Por otra parte, no es extraño que la crisis de superproducción cuya fase más aguda arranca de 2007 hiciera aflorar la cuestión de las naciones oprimidas, resuelta en falso por la llamada transición. Las tendencias centrífugas se hacen inevitables ante el fracaso de un proyecto económico y político endeble. En ese marco debemos situar el proceso catalán.
Paradójicamente (o tal vez no), asistimos en estos días al aparente triunfo del más rancio españolismo, de tal modo que muchas ciudades, barrios y pueblos parecen inmensos cuarteles de la Guardia Civil, con banderas borbónicas colgadas de muchos de sus balcones.
En las conversaciones cotidianas, cuando sale el tema de Catalunya, personas que no esperabas esgrimen ramplones argumentos sobre la supuesta insolidaridad del pueblo catalán.
Y es que el discurso del poder se ha apropiado del término solidaridad, hasta hace nada patrimonio de nuestra clase, para utilizarlo como arma arrojadiza contra el pueblo de Catalunya, de tal modo que es un ejercicio de solidaridad aplaudir cuando la policía les apalea y los tribunales les encarcelan.

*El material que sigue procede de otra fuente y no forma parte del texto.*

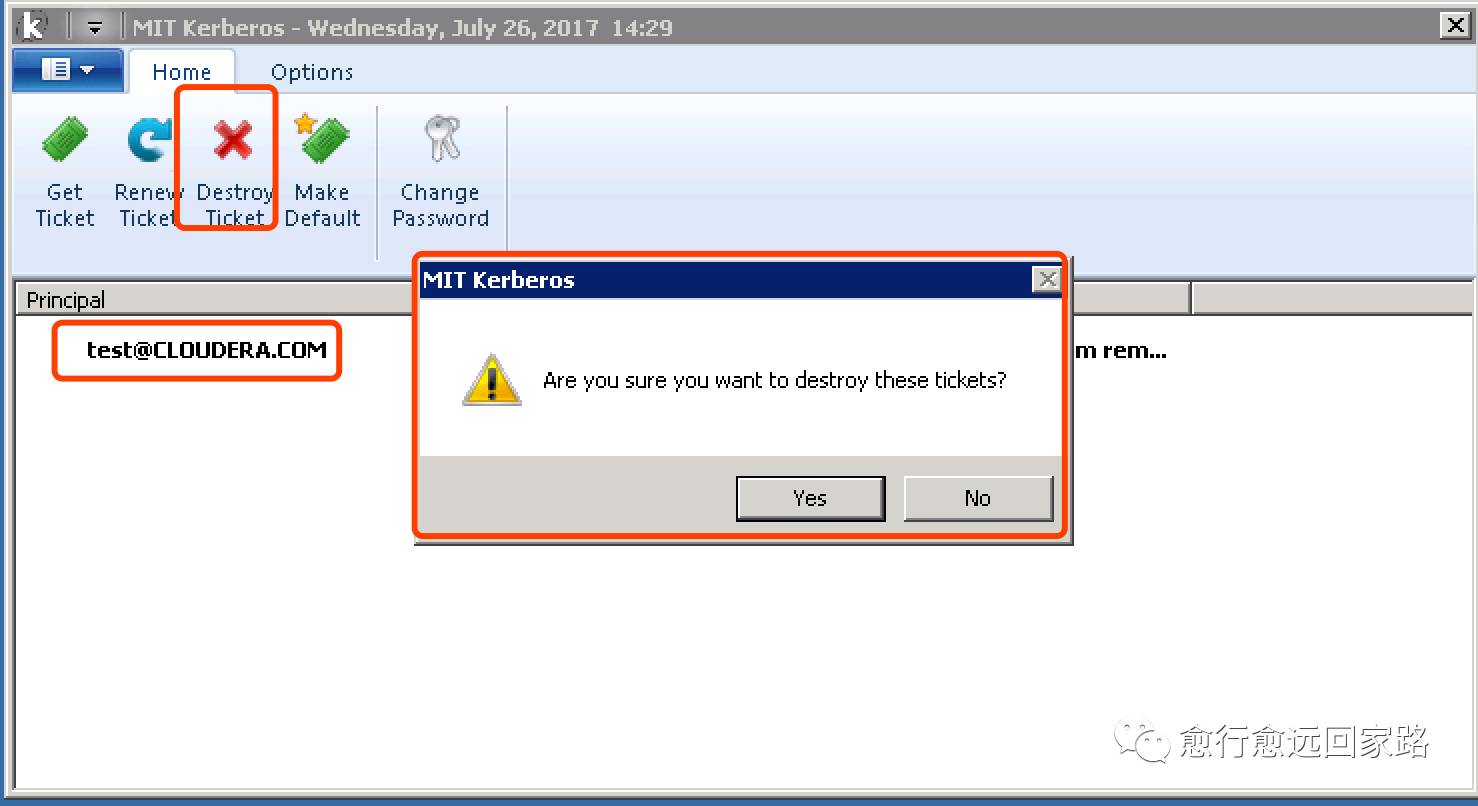This screenshot has width=1478, height=806.
Task: Switch to the Options ribbon tab
Action: coord(311,72)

Para llegar a tal estado de cosas, la mayoría de la llamada izquierda ha actuado como cooperadores necesarios alineándose en defensa de la unidad, tal vez para ocultar sus vergüenzas por el papelón que desempeñaron en la transición, o porque han renunciado (eso no es nuevo tampoco) a levantar un proyecto ilusionante de transformación social. Las apelaciones en ese sentido a la unidad de clase suenan huecas si se pretende al parecer la unidad en la explotación.

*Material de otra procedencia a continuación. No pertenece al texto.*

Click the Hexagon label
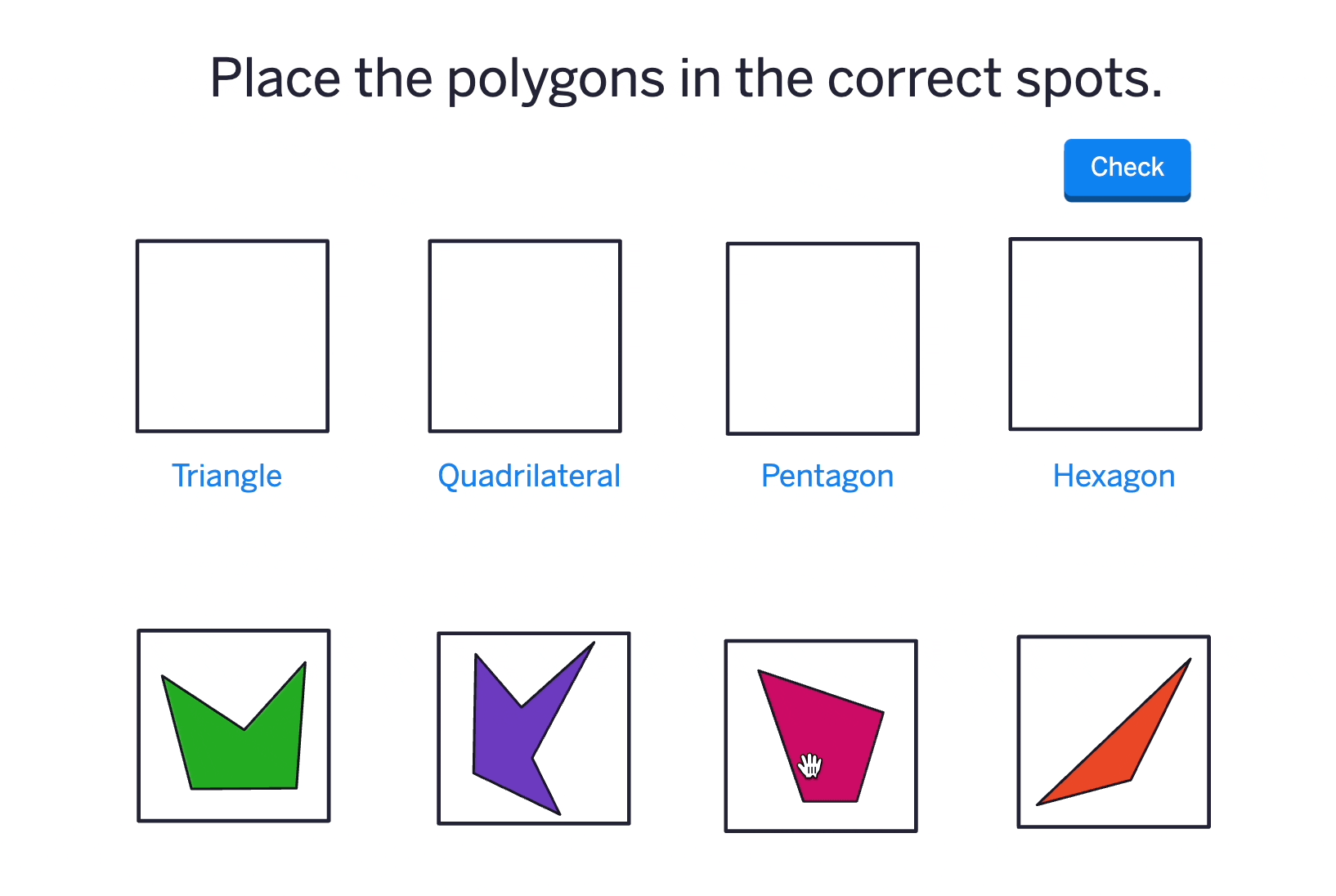point(1114,475)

Desde las más burdas actuaciones, como por ejemplo participar entusiásticamente en movilizaciones defendiendo la españolidad de Catalunya codo con codo con el fascismo más rampante, a cambio de obtener una tribuna donde exponer miserias patéticas, hasta las más sutiles pero igualmente hipócritas apelaciones a un supuesto internacionalismo superador, como si éste no supusiera también hermanarse con la clase trabajadora de Tanger o de la India, al final todos estos supuestos alternativos reman a favor de corriente con la oligarquía española y la cabra de la Legión.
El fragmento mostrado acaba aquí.